The figure of $10 billion is significant. A few days after the Taliban took power in Afghanistan in mid-August 2021, the U.S. government announced the seizure of $9.5 billion in Afghan assets that were being held in the U.S. banking system. Under pressure from the United States government, the International Monetary Fund also denied Afghanistan access to $455 million of its share of special drawing rights, the international reserve asset that the IMF provides to its member countries to supplement their original reserves. These two figures—which constitute Afghanistan’s monetary reserves—amount to around $10 billion, the exact number Griffiths said that the country would need if the United Nations does not immediately get an emergency disbursement for providing humanitarian relief to Afghanistan.

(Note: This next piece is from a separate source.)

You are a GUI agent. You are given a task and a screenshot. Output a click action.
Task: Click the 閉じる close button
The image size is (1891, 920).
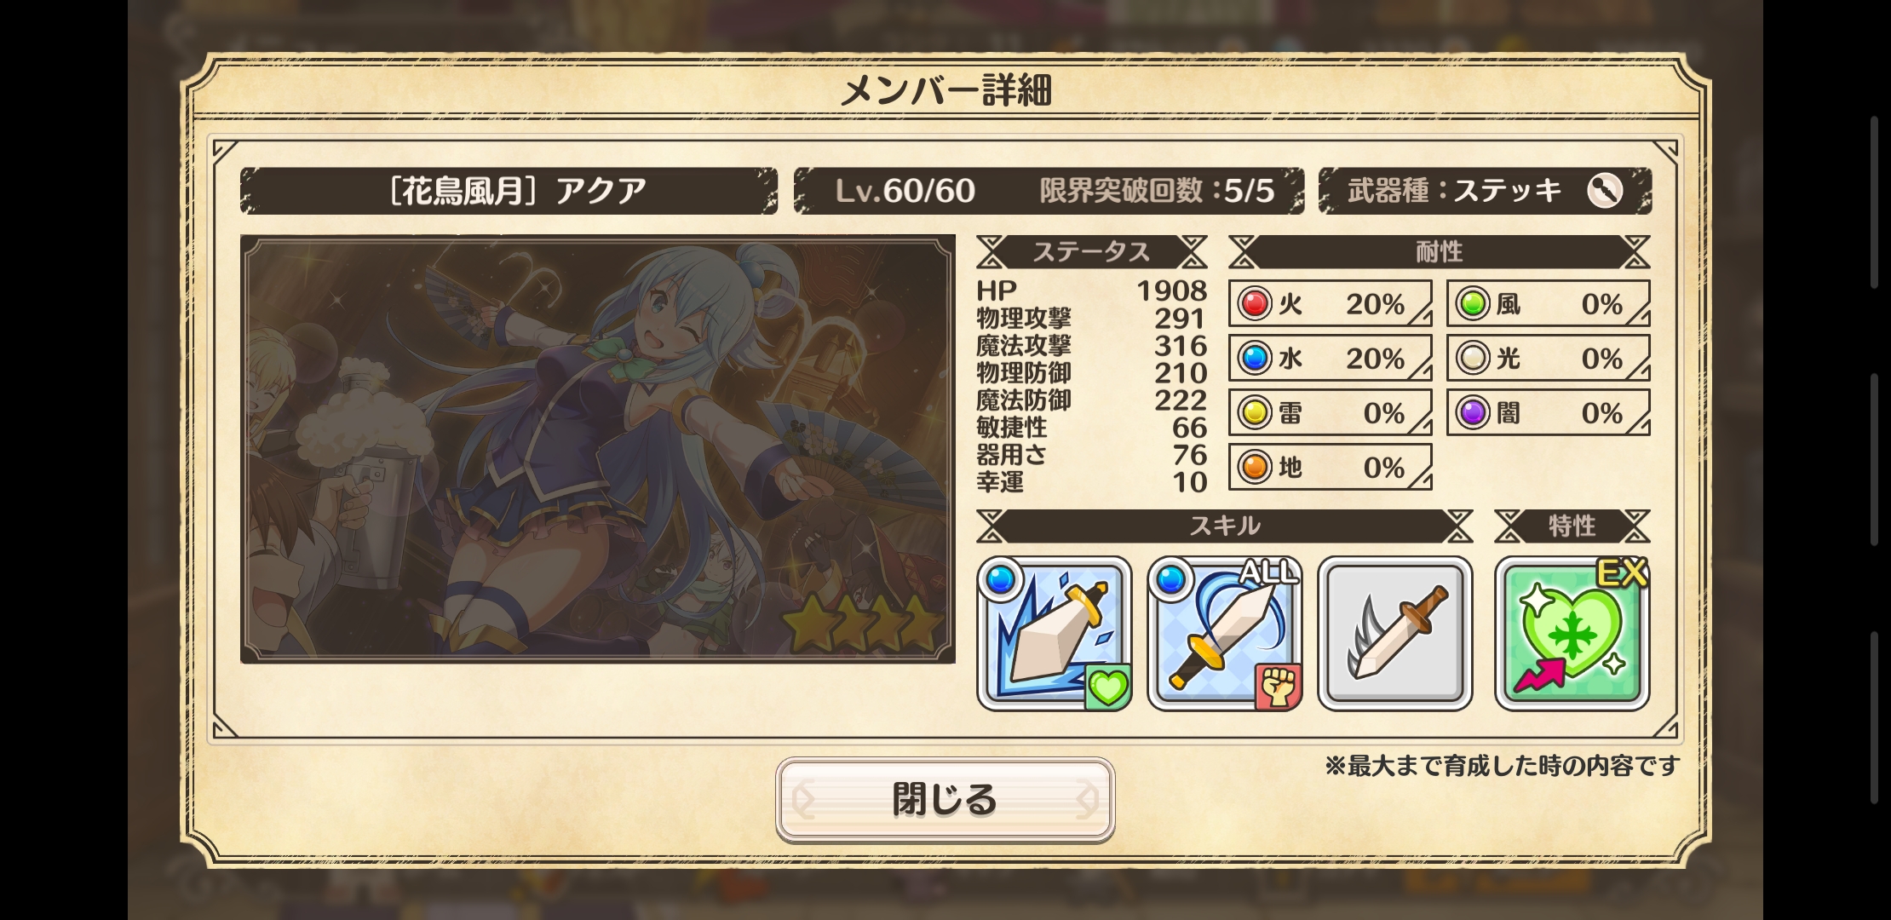point(945,799)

A recent analysis by development economist Dr. William Byrd for the United States Institute of Peace, titled, “How to Mitigate Afghanistan’s Economic and Humanitarian Crises,” noted that the economic and humanitarian crises being faced by the country are a direct result of the cutoff of $8 billion in annual aid to Afghanistan and the freezing of $9.5 billion of the country’s “foreign exchange reserves” by the United States. The analysis further noted that the sanctions relief—given by the U.S. Treasury Department and the United Nations Security Council on December 22, 2021—to provide humanitarian assistance to Afghanistan should also be extended to “private business and commercial transactions.” Byrd also mentioned the need to find ways to pay salaries of health workers, teachers and other essential service providers to prevent an economic collapse in Afghanistan and suggested using “a combination of Afghan revenues and aid funding” for this purpose.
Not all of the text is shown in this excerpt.